The standard (35mm equivalent) length for "portrait" photography is around 80 to 200mm. This is of course for tight head and shoulders or head only shots. The longer focal length allows you to get in tight without getting too close to the subject and risking unwanted distortion.

Consider two of the world's greatest portrait photographers Steve McCurry and Annie Liebowitz. Steve McCurry works mostly at around the 85mm (equivalent) focal length. It's not so long that he can't get any background in the frame if he wants to but long enough that he can get in fairly tight. Of course it's worth noting that many (even most) of his pictures are of children so for adults he often prefers something like a 50mm equivalent. But contrast that with Annie Liebowitz. She uses much wider angle lenses as her portraits generally cover the whole body of the person and some of their environment too, typically the room in which they are sitting. She will very often use a 28 or 35mm equivalent wide-angle lens. (Equivalent is very relevant because she often uses medium format cameras.)
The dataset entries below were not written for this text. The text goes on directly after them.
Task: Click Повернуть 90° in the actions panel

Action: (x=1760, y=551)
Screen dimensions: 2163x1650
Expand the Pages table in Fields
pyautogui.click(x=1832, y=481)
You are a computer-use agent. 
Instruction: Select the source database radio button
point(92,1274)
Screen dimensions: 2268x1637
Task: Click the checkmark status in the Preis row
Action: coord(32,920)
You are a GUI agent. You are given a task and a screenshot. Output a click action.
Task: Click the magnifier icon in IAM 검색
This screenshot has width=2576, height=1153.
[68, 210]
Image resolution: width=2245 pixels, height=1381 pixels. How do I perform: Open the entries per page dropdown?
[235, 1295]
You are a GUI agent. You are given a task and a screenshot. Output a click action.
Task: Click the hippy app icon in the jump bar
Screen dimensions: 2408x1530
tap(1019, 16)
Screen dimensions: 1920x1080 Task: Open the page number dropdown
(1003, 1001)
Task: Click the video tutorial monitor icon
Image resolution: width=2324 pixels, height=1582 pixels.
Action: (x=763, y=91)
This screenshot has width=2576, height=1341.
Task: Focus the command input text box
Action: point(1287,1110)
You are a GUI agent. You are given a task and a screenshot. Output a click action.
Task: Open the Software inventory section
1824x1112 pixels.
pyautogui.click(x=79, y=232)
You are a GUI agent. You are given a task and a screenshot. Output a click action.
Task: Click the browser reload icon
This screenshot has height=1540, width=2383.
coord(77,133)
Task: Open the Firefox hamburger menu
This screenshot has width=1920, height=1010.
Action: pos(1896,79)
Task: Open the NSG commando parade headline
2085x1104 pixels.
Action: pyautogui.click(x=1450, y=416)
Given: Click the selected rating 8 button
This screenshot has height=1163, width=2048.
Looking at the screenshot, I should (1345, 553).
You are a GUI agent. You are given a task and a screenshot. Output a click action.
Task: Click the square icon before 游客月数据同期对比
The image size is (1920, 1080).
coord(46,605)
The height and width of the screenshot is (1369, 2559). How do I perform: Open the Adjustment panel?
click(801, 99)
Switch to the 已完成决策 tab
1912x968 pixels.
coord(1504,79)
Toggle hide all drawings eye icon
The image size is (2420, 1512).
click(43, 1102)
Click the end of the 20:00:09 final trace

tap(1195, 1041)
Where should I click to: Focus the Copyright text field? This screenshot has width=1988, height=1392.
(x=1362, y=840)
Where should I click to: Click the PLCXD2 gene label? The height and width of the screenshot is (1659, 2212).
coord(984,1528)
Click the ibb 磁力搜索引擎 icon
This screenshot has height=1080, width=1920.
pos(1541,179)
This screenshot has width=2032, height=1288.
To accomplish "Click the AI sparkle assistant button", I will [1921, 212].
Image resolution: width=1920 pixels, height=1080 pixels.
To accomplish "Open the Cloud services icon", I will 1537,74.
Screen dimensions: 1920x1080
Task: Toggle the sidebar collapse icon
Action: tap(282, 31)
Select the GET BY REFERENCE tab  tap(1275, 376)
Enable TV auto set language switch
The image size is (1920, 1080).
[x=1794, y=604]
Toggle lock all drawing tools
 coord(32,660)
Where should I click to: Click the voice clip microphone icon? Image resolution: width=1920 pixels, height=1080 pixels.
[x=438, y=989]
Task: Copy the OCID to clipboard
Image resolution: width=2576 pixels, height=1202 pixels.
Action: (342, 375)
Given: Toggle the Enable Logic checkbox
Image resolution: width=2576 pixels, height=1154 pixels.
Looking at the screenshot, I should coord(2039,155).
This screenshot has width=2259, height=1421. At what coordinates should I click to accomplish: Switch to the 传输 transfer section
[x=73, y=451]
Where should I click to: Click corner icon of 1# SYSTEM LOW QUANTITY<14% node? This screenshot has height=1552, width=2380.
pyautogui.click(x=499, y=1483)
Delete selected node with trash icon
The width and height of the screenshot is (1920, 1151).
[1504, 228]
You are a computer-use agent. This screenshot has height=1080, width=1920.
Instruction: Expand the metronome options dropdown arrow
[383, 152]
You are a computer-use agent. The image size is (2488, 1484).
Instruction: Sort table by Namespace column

So I despair a little when people say that ~80mm is the "right" length for "portrait" photography. Actually there are a wide range of focal lengths that can be used to great effect depending on the style of the photographer. My personal favourite is 50mm (equivalent). But then I'm a 50mm (equivalent) fanatic and have the view that you can do just about anything with a standard lens.

I would second John's recommendation that if you can afford it (and you like the 50mm focal length on a crop camera) then the 50mm f1.4 is a very nice lens. It's better built, has better optical properties, much faster AF. But of course it is more expensive.